Federal prosecutors in Manhattan on Wednesday unsealed criminal charges against a Google staff security engineer, accusing him of using confidential internal search-trend data to win roughly $1.2 million on Polymarket contracts tied to Google's own Year in Search rankings.

The complaint, filed in the Southern District of New York, charges Michele Spagnuolo, 36, an Italian citizen living in Switzerland, with commodities fraud, wire fraud and money laundering. The Commodity Futures Trading Commission filed a parallel civil insider-trading suit. It is the second federal insider-trading prosecution tied to Polymarket in just over a month.

The trades

Prosecutors say Spagnuolo, a staff information security engineer with access to an internal Google tool that surfaced nonpublic Year in Search data, placed bets from October through December using the Polymarket username "AlphaRaccoon." Total wagers ran to about $2.75 million, according to the complaint cited by Al Jazeera.

The biggest payoff came on the contract for Google's most-searched person of 2025. Spagnuolo correctly bet on D4vd, the indie pop singer who drew nationwide attention last year after a 15-year-old's dismembered body was found in a car registered to him. When the bet was placed, prosecutors wrote, the market assigned a "near-zero probability" to that outcome. CNBC reported he also bet correctly on contracts asking whether Zohran Mamdani would land in the top five most-searched people and whether "Squid Game" would be the No. 1 searched television show.

Google published its 2025 Year in Search results on or about Dec. 4, 2025. The AlphaRaccoon account cleared roughly $1.2 million in profit soon after, the complaint says, and Spagnuolo allegedly moved the proceeds through a cryptocurrency wallet to obscure their source.

The response

Spagnuolo appeared before a federal magistrate judge in New York, did not enter a plea and was released on a $2.25 million bond. NBC News reported he did not immediately respond to a request for comment; CBS News said it had reached out to his attorney. No defense statement had been issued by press time.
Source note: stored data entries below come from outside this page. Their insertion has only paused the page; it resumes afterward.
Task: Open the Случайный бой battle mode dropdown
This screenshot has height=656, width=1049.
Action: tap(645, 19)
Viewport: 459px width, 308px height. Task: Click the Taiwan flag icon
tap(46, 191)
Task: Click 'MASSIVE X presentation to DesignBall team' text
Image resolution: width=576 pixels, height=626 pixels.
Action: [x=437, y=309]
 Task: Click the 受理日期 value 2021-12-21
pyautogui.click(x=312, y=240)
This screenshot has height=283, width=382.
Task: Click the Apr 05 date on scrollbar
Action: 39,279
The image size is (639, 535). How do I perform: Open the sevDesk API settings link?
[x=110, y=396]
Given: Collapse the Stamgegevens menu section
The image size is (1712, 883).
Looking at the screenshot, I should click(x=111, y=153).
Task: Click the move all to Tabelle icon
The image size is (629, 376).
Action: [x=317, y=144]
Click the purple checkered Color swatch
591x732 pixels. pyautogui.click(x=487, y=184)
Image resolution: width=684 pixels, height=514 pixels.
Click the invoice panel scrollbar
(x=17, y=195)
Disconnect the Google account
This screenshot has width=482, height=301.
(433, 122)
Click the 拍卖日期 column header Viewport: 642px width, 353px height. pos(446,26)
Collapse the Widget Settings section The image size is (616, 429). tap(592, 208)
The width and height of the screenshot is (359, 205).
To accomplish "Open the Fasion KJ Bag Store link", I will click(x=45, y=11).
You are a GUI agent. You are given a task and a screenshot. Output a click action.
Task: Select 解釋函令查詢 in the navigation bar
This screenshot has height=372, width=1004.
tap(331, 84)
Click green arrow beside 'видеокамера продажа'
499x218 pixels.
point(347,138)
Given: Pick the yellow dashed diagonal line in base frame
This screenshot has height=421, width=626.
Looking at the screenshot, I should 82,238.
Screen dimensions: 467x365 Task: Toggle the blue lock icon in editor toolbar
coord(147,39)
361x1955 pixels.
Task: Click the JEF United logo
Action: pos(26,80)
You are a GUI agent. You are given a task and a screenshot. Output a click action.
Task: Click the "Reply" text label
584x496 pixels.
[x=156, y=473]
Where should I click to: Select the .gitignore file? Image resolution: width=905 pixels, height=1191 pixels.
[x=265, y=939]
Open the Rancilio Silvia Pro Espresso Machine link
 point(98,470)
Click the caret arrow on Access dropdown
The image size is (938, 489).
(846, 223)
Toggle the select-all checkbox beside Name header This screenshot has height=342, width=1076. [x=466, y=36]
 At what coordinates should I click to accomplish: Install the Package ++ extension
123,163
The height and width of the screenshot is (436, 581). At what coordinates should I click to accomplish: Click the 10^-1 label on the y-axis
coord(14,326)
Google placed Spagnuolo on leave. "The employee accessed our marketing material using a tool available to all employees, but using such confidential information to place bets is a serious breach of our policies," a Google spokesperson said. Polymarket said it had flagged the trader and cooperated with prosecutors, calling itself "the only prediction platform to date whose cooperation has led to insider trading charges in the United States." U.S. Attorney Jay Clayton said the charges "reinforce a decades-old message: corporate insiders cannot use confidential business information to turn a profit in our markets."

Regulatory backdrop

The case lands as the CFTC takes a harder look at prediction markets, which have grown sharply in user volume and political prominence. It follows the April arrest of U.S. Army Special Forces master sergeant Gannon Ken Van Dyke, accused of making more than $400,000 on contracts tied to the U.S. operation that captured former Venezuelan president Nicolás Maduro. Van Dyke pleaded not guilty.

Nothing in the filings has been tested in court. Polymarket has pressed the point that on-chain trading is traceable, a feature it sells to regulators even as the SDNY case turns its own ledger into evidence. Spagnuolo is due back in federal court in Manhattan; the CFTC's civil case will proceed on a separate track.